Consequently, it is entirely probable that the Syrian facilities will have acquired and developed their pharmaceutical industry quite legitimately however, at a later stage blurred the lines and opted to develop dual-use technologies; obtaining proof of this illegal development requires physical inspections by technically competent bodies and regime cooperation, something which has been absent from Syria for many years.
Based on Syria’s previous (and current) alliances and the assessed list of biological agents, it is likely that in addition to obtaining samples and cultures from endemic bacteria and viruses, much of the dual-use biological pathogens and technology will have originated in Russia, Iran and the DPRK. Despite the sharing of bio-scientific information, the development of dual-use facilities and the growing of category A pathogens, it is should be noted that this is still only half the battle.
Once biological agents have been cultivated and grown, at dual-use sites, there is a significant step up in technology and scientific know-how required to transform the pathogens into a credible biological agent and then deliver them as a weapon. The programmes, to weaponise chemical, biological or radiological agents, are usually at the heart of a nation state’s most sensitive (or special) weapons sections, making it very difficult but not impossible to estimate how advanced they are.

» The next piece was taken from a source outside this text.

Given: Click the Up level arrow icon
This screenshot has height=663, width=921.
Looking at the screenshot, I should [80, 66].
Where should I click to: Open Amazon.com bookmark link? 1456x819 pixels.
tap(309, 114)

The process of weaponising a biological agent is complex and multi-staged, involving enrichment, refining, toughening, milling and preparation of the pathogen. These processes are designed to ensure that the biological agent survives the relatively traumatic experience of being fired from a rocket, dropped from an aircraft or post delivery exposed to harsh climatic conditions eg. extremes of temperature, UV, wind, rain etc. From James Clapper’s statement, it would appear that the US view the Syrian Biological Weapons programme as having successfully achieved this process and developed a viable delivery means, most probably as an aerosol, for its biological agents. However, development of a biological weapons programme is one element, the development and refinement of biological agents is only of strategic value if the programme has the ability to scale up, ensuring sufficient stockpiles are maintained and that the agents can survive in long-term storage, through the use of climate controlled storage conditions, otherwise one rocket does represent a significant threat.
It would appear that there is little doubt about the accuracy of the US report or the inferred capabilities of the SSRC facility however, is the BW programme scalable and more importantly was it hardened against attack? Let us not forget that last year the Israeli’s launched an air strike against the SSRC, which may have destroyed or at least reduced the capability of the Syrian BW programme.

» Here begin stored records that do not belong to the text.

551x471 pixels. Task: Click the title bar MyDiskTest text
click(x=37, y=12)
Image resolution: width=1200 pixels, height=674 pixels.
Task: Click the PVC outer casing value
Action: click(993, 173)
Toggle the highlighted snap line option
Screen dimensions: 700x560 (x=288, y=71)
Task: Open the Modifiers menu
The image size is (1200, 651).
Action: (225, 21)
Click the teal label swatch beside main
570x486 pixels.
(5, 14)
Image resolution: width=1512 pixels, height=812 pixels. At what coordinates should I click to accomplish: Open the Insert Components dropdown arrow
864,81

Therefore, the question whether Syria possesses a legitimate BW programme is almost certainly yes, but the real question should be what capability remains after airstrikes and two years of civil war?
The final piece to the puzzle is how secure have these sites been over the past two years? Biological agents are relatively easily identified, once deployed and symptoms begin to develop however, when in transit they are much more difficult to detect than chemical or radiological material. This difficulty in detection, coupled with the lack of internal security in Syria, presents a credible risk of biological proliferation from extremist groups. These groups, through existing networks and knowledge, are more than capable of collecting and moving biological agents across international borders and delivering them, through improvised means, as a terror weapon; this a long aspired goal of Al Qaeda.